Karadeniz, tarih boyunca coğrafi konumu gereği, Doğu ile Batı arasında ticarî ve siyasi ilişkilerin en önemli bağlantı noktalarından biri olarak, Asya içlerinden Akdeniz havzasına uzanan ticaret yollarının güzergâhı olmuş, Pers, Antik Yunan, Roma ve Bizans gibi farklı güçlerin askerî ve ekonomik politikalarında stratejik bir rol üstlenmiştir. Bizans döneminde “iç deniz” kimliğiyle sınırlı bir alana sahip olan Karadeniz; Venedik, Cenova ve Pisa gibi İtalyan şehir devletlerinin etkinliğinde Kefe, Tana, Trabzon ve Galata gibi merkezlerde oluşturdukları kolonilerle, bir yandan ticarî akışı sağlarken; diğer yanda bölgenin çok kültürlü yapısıyla, uluslararası ilişkilerini şekillendirerek, yeni aktörlerin ortaya çıkmasının yolunu açmıştır.
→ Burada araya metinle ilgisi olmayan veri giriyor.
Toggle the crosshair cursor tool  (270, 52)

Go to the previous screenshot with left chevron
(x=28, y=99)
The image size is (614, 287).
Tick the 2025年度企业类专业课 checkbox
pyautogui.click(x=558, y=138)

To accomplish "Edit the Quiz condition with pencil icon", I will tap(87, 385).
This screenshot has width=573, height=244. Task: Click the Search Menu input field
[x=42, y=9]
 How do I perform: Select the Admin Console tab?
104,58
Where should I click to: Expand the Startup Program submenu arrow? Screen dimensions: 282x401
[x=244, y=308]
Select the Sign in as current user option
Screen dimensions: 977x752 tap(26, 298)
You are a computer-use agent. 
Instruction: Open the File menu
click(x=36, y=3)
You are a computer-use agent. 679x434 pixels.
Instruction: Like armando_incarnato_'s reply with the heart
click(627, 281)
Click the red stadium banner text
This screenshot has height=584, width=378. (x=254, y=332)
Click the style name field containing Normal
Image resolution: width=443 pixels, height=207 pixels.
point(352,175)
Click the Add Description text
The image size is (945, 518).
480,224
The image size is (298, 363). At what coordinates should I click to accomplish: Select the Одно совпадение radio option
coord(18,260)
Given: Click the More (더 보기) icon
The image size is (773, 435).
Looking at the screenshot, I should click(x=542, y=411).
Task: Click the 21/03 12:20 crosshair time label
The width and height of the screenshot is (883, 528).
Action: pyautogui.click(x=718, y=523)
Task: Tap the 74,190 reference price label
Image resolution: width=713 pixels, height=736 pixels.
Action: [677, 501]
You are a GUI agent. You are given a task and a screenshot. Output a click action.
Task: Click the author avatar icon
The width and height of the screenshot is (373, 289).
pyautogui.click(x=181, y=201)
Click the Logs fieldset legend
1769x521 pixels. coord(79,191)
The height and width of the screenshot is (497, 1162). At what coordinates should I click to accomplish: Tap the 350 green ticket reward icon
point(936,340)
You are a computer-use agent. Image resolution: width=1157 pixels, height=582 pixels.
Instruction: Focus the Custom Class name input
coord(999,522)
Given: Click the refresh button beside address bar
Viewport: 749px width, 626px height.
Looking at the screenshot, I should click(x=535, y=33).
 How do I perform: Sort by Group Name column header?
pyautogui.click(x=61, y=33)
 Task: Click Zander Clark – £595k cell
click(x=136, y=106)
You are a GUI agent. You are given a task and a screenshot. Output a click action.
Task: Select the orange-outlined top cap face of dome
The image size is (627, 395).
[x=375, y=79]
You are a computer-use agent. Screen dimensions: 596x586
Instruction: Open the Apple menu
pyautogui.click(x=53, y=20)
Altın Orda Devleti ile kurulan ilişkilerin devamında, Timur’un Kırım ve Trabzon üzerinden Tebriz’i yeni bir merkez hâline getirme girişimiyle, Fatih Sultan Mehmed’in İstanbul’u fethetmesinin ardından Galata ve Güney Karadeniz limanlarını denetim altına alması, bölgenin uluslararası ticaret karakterini önemli ölçüde sınırlandırmış, Osmanlı hâkimiyetinde Karadeniz, bir iç deniz konumuna gelerek, uluslararası ticaretin çok yönlü niteliğini yitirmiştir. Bu çalışma, Karadeniz’in Antik Çağlardan Osmanlı’nın yükselişine kadar geçen sürede, farklı dönemlerdeki güç mücadelelerini, ticaret yollarının yönelimini, kolonilerin kuruluş ve işleyişiyle, bölgenin stratejik önemini ortaya koyan kapsamlı bir araştırmayı içermektedir.
Değerlendirmeler
Henüz değerlendirme yapılmadı.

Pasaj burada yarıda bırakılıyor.